Hi, all
>From the original paper of mapReduce by google, the signature of data
transform is that:
map: (k1, v1) -> list(k2, v2)
reduce: (k2, list(v2)) -> list(v2)
Here, the output value type is v2, and the final type is also v2.
But, what I want to achieve is that, the final value type should be
different from the map output value type.
E.g. The output value type of map function is bytesWritable, but the final
output value type is Text.
I set the map function is <LongWritable, Text, Text, BytesWritable>,
then set the reduce function is <Text, BytesWritable, Text, Text>
But when I implement this, there is an exception, said:
java.io.IOException: Type mismatch in value from map: expected
org.apache.hadoop.io.Text, recieved org.apache.hadoop.io.BytesWritable
at
org.apache.hadoop.mapred.MapTask$MapOutputBuffer.collect(MapTask.java:850)
at
org.apache.hadoop.mapred.MapTask$OldOutputCollector.collect(MapTask.java:466)
at org.myorg.ReadDivdeMap.map(ReadDivdeMap.java:100)
at org.myorg.ReadDivdeMap.map(ReadDivdeMap.java:1)
at org.apache.hadoop.mapred.MapRunner.run(MapRunner.java:50)
at org.apache.hadoop.mapred.MapTask.runOldMapper(MapTask.java:358)
at org.apache.hadoop.mapred.MapTask.run(MapTask.java:307)
at org.apache.hadoop.mapred.Child.main(Child.java:170)
It seems like the map function in this job expect Text as map output value
type, am I right?
So if I want achieve that, do I must use two map-reduce job?
Thanks all!
Best Regards
Jiamin Lu

> PROVIDED DATA:

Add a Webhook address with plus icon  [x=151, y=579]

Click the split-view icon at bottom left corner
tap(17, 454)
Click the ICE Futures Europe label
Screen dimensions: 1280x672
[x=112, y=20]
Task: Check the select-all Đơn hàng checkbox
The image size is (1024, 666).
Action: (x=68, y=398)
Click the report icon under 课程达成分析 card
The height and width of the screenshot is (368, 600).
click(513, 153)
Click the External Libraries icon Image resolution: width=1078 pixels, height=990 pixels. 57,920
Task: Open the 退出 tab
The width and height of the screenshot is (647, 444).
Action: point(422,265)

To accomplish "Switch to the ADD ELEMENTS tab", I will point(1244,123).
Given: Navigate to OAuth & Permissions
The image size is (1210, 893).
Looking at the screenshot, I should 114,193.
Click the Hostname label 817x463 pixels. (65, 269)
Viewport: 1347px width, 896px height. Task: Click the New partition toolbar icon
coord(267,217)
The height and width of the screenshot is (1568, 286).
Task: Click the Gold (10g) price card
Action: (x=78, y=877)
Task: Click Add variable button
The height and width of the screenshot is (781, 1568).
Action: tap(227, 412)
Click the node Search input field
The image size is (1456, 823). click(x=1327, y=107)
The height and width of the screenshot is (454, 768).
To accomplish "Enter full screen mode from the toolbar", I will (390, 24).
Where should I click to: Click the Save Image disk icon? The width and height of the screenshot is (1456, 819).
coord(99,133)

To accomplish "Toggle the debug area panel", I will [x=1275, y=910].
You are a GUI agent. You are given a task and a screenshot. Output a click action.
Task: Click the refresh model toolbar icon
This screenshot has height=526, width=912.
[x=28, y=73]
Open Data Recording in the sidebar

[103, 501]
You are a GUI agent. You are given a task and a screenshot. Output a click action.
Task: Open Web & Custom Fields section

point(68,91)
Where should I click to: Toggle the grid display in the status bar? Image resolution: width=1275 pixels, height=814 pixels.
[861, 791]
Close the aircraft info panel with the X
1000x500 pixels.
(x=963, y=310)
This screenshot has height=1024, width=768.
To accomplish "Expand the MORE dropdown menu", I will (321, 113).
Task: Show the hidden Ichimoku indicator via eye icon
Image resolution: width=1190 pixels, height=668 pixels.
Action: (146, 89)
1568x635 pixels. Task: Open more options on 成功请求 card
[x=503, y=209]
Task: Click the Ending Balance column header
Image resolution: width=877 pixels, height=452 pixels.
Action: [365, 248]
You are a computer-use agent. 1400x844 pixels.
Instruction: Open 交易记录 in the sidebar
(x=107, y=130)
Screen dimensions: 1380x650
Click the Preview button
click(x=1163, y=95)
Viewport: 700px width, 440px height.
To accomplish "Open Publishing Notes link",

> EXERCISE TASK: List every distinct Java source file name (ending in ".java") in the stack trace of the forum post about MapReduce value types above.

> RESPONSE: MapTask.java, ReadDivdeMap.java, MapRunner.java, Child.java